Daniel Schultz é cientista, professor de microbiologia e membro do núcleo de ciências computacionais em Dartmouth (EUA). Estuda a dinâmica dos processos celulares, com foco na evolução de bactérias resistentes a antibióticos. É formado em engenharia pelo ITA, doutor em química pela Universidade da Califórnia San Diego e pós-doutorado em biologia sistêmica em Harvard. Possui trabalhos de alto impacto publicados em várias áreas, da física teórica à biologia experimental, e busca integrar essas várias áreas do conhecimento para desvendar os detalhes de como funciona a vida ao nível microscópico.
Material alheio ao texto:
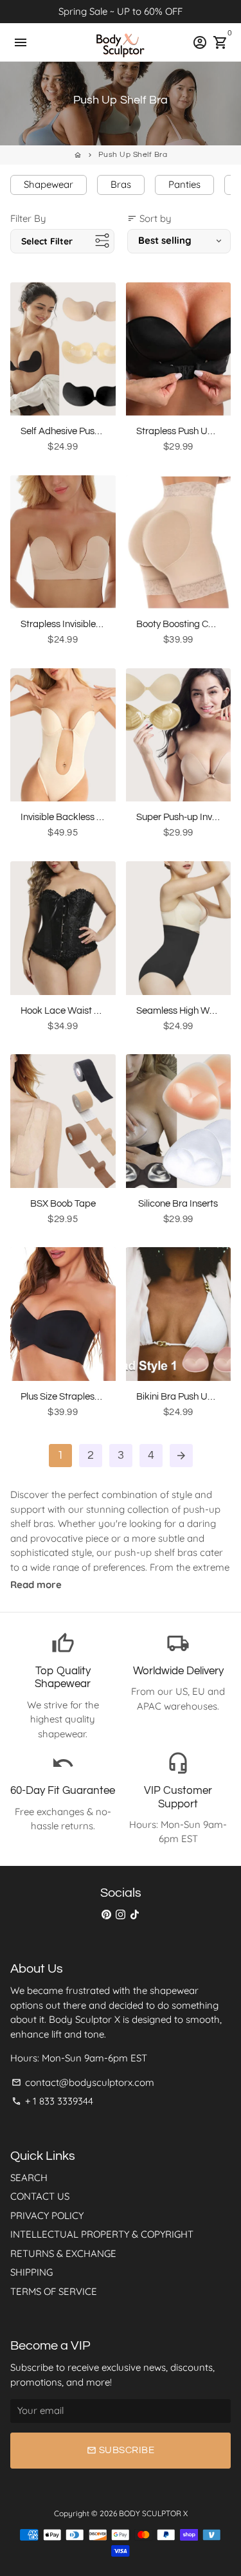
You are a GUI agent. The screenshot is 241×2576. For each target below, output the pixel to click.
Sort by (149, 218)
Monica Matsumoto é cientista e professora de Engenharia Biomédica no ITA. Curiosa, ela tem interesse em áreas multidisciplinares e procura conectar pesquisadores em diferentes campos do conhecimento. Monica é formada em engenharia pelo ITA e doutora em ciências pela USP, e trabalhou em diferentes instituições como InCor/HCFMUSP, UPenn e EyeNetra.

Shridhar Jayanthi é Agente de Patentes com registro no escritório de patentes norte-americano (USPTO) e tem doutorado em Engenharia Elétrica pela Universidade de Michigan (EUA) e diploma de Engenheiro de Computação pelo ITA. Atualmente, ele trabalha com empresas de alta tecnologia para facilitar obtenção de patentes e, nas (poucas) horas vagas, é um estudante de problemas na intersecção entre direito, tecnologia e sociedade. Antes disso, Shridhar teve uma vida acadêmica com passagens pela Rice, MIT, Michigan, Pennsylvania e no InCor/USP, e trabalhou com pesquisa em áreas diversas da matemática, computação e biologia sintética.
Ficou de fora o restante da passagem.